Harvey is a poet who has always written from a place of compassion, of which I find the scope and depth humbling. Ambitiously, she has set out to write a fugue to what is lost and irretrievable. What she has shored is a broken epic of minor and major, personal and collective griefs. We encounter the author’s ancestral ghosts in Britain. Ghosts of families whose Glen Innes statehouse homes were sold off, trucked away, and steamrolled by the Key government. Ghosts on Manus Island. There are ghost trysts with a first love. Ghost words. Ghost writers, ghost poems. Everywhere in this book, ghosts are pointed to. We are told of them. They are talked about, they are described. But rarely do we get close enough to see or meet them. Such is the nature of ghosts, I guess. They are nebulous and fickle in the ways they choose to haunt us. Harvey, like most of us poets, is haunted by many things:
The evicted; the exiled; the gone:
the land remains alive with them,
like shadows, shudders or warmth
of the sun. When light bulbs flicker.
When actors, captive to drama, disappear.
So, an invisible engine, another tremor
rolls through our homes. And we,
the enduring, stand in doorways searching
for signs of the departed and lost
in broken earth and sky faint with starlight.
(from ‘The Ghosts of Aranui’)
In a pre-release interview on the Otago University Press website, Harvey says, ‘Ghosts is a literary provocation, asking readers and wider society to realise and korero with the lost souls we all carry within us, those present in our whakapapa, memories, whānau and pasts, and how, in doing so, we are all therefore ghosts also.’ Harvey displays a fine lyric sensibility across this collection. She sets down some astonishingly beautiful and timeless lines. Her gift is for the exalted phrase, where she pushes language into the realm of the ecstatic, even when what the language is binding itself to is often trauma and despair. The strongest poems in this collection are where Harvey bravely directs her focus and lyric power onto herself, her family members – particularly when she is writing about the strained relationship she has with her mother in ‘My Mother is a Ghost Living In My Memory’:
The other life I might have known
with her is filament burned
into my mind. A movie
never released; a book
unpublished: these I inherit
as she ghosts me. The forgeries
and false antiques of reconciliation,
long-lost phone calls stirring
in the still of night, I learn
to surrender everything in time.
All poems (yes, even the happy ones) are arguably elegiac by nature, in that the experience, emotion or thought that is the poem’s impelling force can never again be realised. The poem becomes its own memorial, even as it is being written. Paradoxically, the writing of a poem cannot happen without an invocation. And that’s sort of the gist of what Harvey is up to here. Ghosts is a moving, austerely beautiful series of such invocations and memorials. But, like any book, it is not without its flaws.

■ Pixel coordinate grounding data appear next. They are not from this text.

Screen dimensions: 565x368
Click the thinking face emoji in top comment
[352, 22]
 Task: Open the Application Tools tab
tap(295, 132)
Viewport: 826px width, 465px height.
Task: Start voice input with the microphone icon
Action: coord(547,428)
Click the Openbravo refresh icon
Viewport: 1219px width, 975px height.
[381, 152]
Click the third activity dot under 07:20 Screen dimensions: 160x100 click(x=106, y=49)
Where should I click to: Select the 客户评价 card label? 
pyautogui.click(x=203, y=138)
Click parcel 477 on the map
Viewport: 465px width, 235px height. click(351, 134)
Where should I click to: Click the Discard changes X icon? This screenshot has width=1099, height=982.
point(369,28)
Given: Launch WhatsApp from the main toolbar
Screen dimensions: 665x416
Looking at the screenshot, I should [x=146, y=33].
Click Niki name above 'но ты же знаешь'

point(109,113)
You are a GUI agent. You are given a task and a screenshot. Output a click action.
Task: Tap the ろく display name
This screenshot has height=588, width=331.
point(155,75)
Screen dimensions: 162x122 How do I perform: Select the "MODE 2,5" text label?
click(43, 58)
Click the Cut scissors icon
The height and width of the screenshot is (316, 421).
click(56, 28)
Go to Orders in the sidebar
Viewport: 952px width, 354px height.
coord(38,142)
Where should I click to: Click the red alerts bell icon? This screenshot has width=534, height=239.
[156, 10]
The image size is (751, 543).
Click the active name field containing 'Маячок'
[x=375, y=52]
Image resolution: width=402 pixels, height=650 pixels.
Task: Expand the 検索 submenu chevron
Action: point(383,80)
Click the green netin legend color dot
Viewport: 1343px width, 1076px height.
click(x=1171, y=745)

At times Ghosts began to feel like a creative writing thesis. That is, a manuscript where one too many poems began to feel like writing exercises, maquettes or studies – warm-ups for the main event of the true poem’s occasion. And there are many, many true poems in this book. Harvey is to be commended for her experimentation, for employing such a diverse range of verse and poetic forms. She is able to write to a beat and metric, and shows a gift for appropriating non-literary forms too. Her ‘Serving Notice upon the Prime Minister’ – one of the most successful experiments in the collection – utilises the form of an eviction notice to be served on the Beehive. However, I did find myself questioning the necessity of the erasure poem made from Key’s 2015 announcement to cull and sell-off 800 state homes. Rarely do erasure poems work in isolation. And it is unlikely this poem will have any meaning to a reader who has no familiarity with the text it is composed from. There are also too many footnotes and quotations cluttering up the white pages of this book, taking focus away from the beautiful architecture of the poems themselves. It’s also somewhat condescending to title an erasure poem, ‘Erasure’ or to subtitle a group of numbered poems ‘a sequence.’ Even the most casual poetry reader can work this stuff out for themselves.
One of the weird little mantras they hammer into you on any writing course is, ‘Show, don’t tell.’ This is something of an oxymoron: you simply cannot show without telling. But, of course, this pertains to the use of concrete and precise imagery, as opposed to the general and abstract. I mentioned earlier at times feeling as if we do not get close enough to these ghosts. They are often broadly described, leaving the reader with little or no sense of their physical or spectral identities. This is small stuff. By no means does it detract from the beauty and power of this fearless performance.
Michael Steven is an Auckland poet.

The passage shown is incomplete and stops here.